* Raw data:
>>>>

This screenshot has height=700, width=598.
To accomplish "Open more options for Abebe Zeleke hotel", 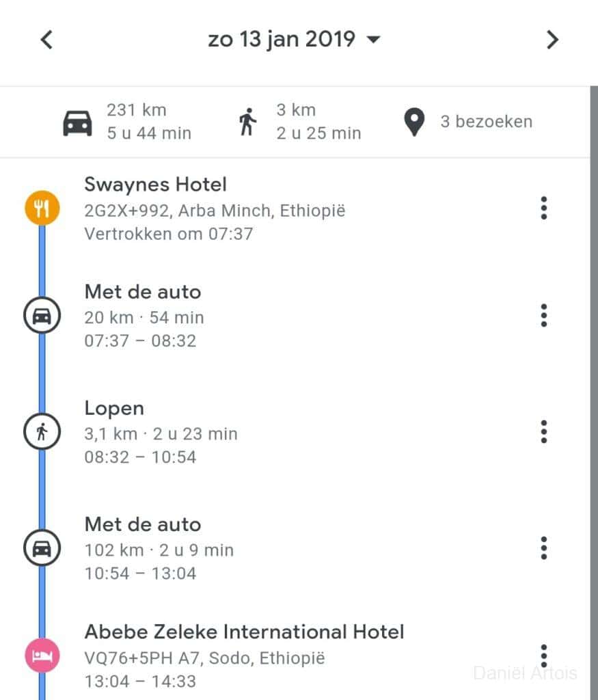I will (x=543, y=656).
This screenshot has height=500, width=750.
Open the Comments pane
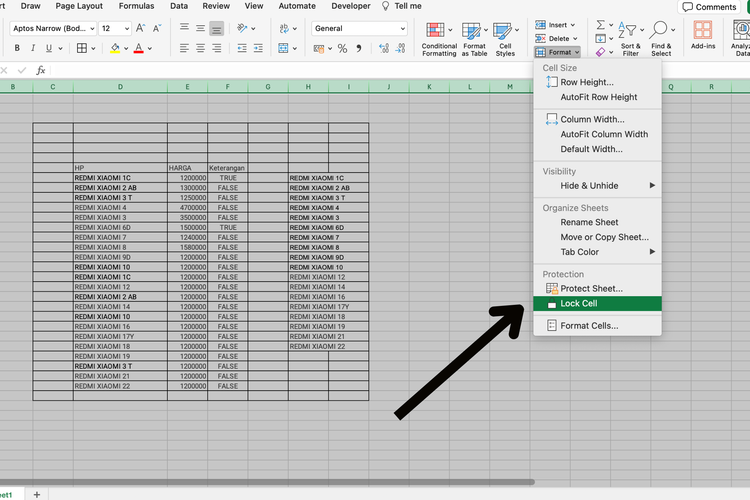pos(709,7)
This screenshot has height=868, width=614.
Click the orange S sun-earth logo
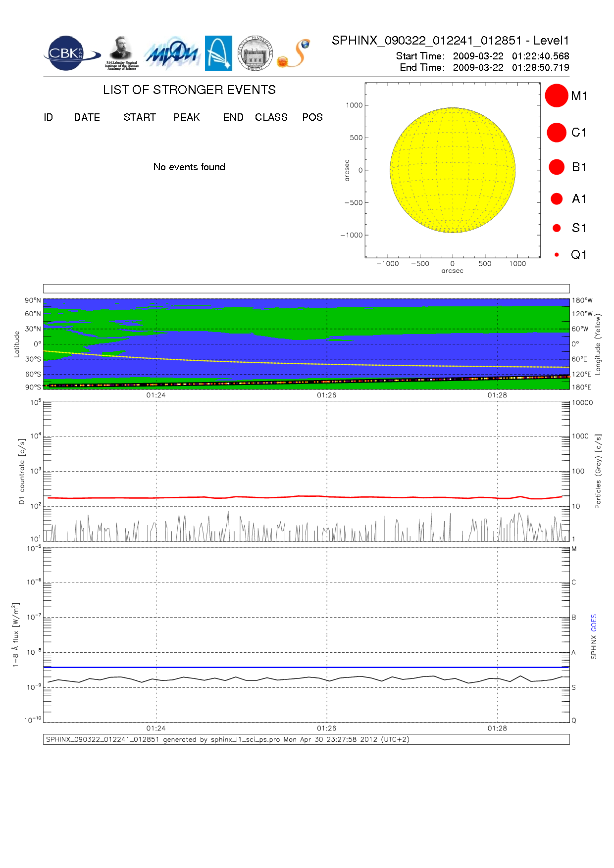tap(294, 53)
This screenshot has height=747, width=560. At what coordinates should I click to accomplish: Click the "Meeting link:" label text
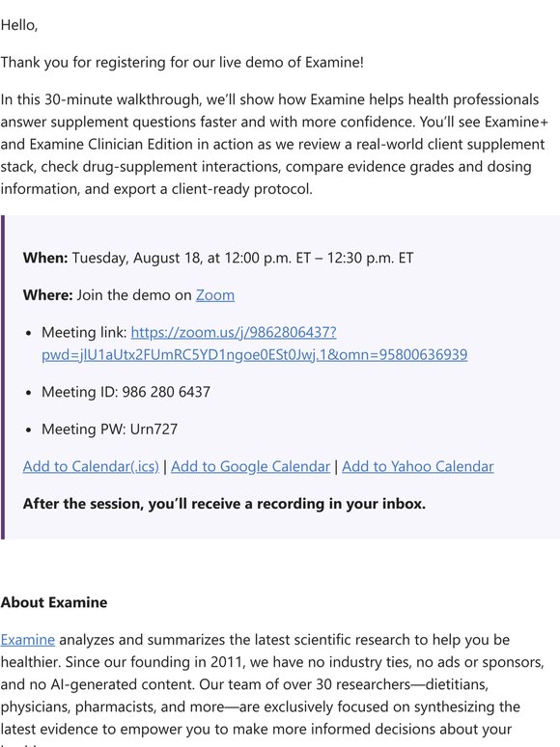tap(84, 333)
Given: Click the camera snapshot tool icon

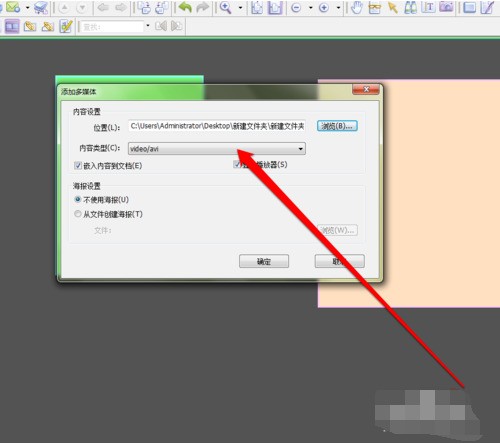Looking at the screenshot, I should point(446,7).
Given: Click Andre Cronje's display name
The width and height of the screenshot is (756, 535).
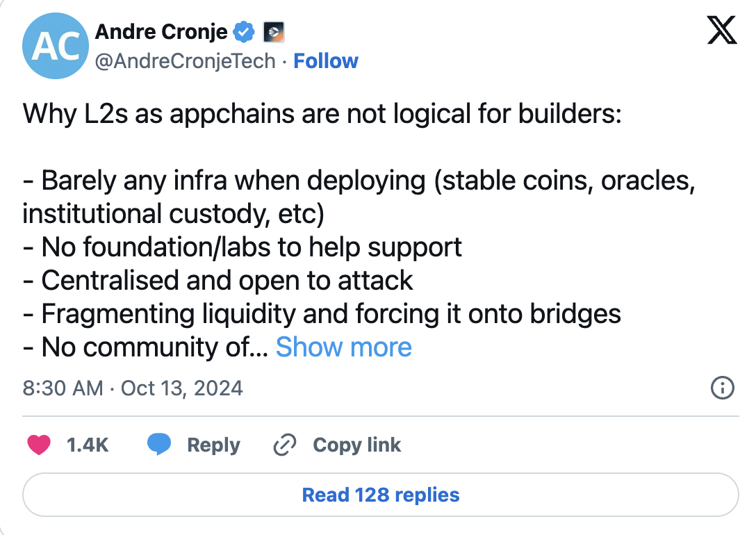Looking at the screenshot, I should click(160, 31).
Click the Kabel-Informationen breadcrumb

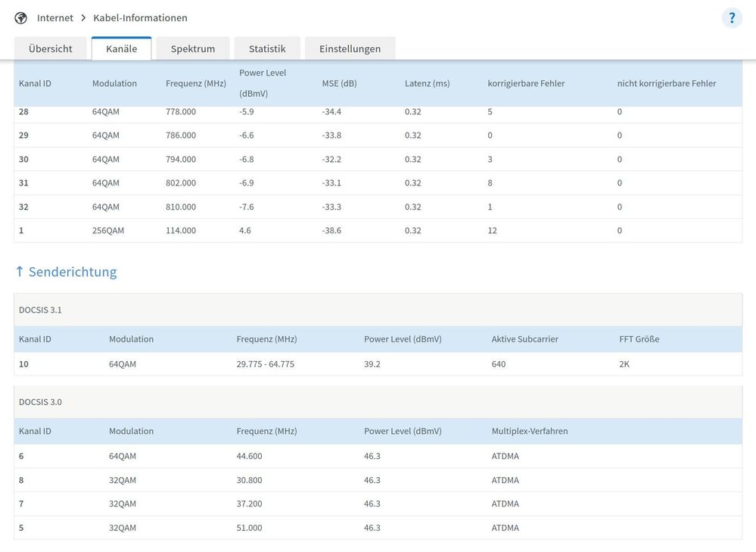140,17
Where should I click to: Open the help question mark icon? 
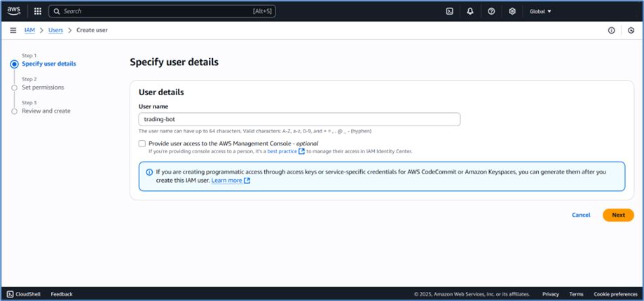point(491,11)
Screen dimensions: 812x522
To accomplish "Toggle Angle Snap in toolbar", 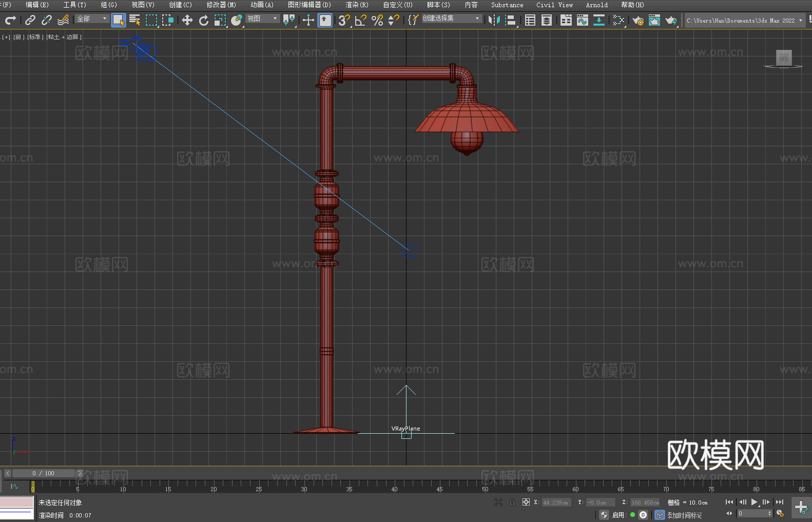I will (361, 20).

<<<<

Leave out every picture, and copy exactly the lines above starting at the one holding "Click the orange S sun-earth logo" and ending at the one holding "Screen dimensions: 812x522", no more and no less.

* Result for this task:
Click the orange S sun-earth logo
tap(294, 53)
This screenshot has height=747, width=560. At what coordinates should I click to accomplish: Click the "Meeting link:" label text
tap(84, 333)
Given: Click the camera snapshot tool icon

Looking at the screenshot, I should point(446,7).
Given: Click Andre Cronje's display name
The width and height of the screenshot is (756, 535).
Looking at the screenshot, I should click(160, 31).
Click the Kabel-Informationen breadcrumb

140,17
Where should I click to: Open the help question mark icon? 
point(491,11)
Screen dimensions: 812x522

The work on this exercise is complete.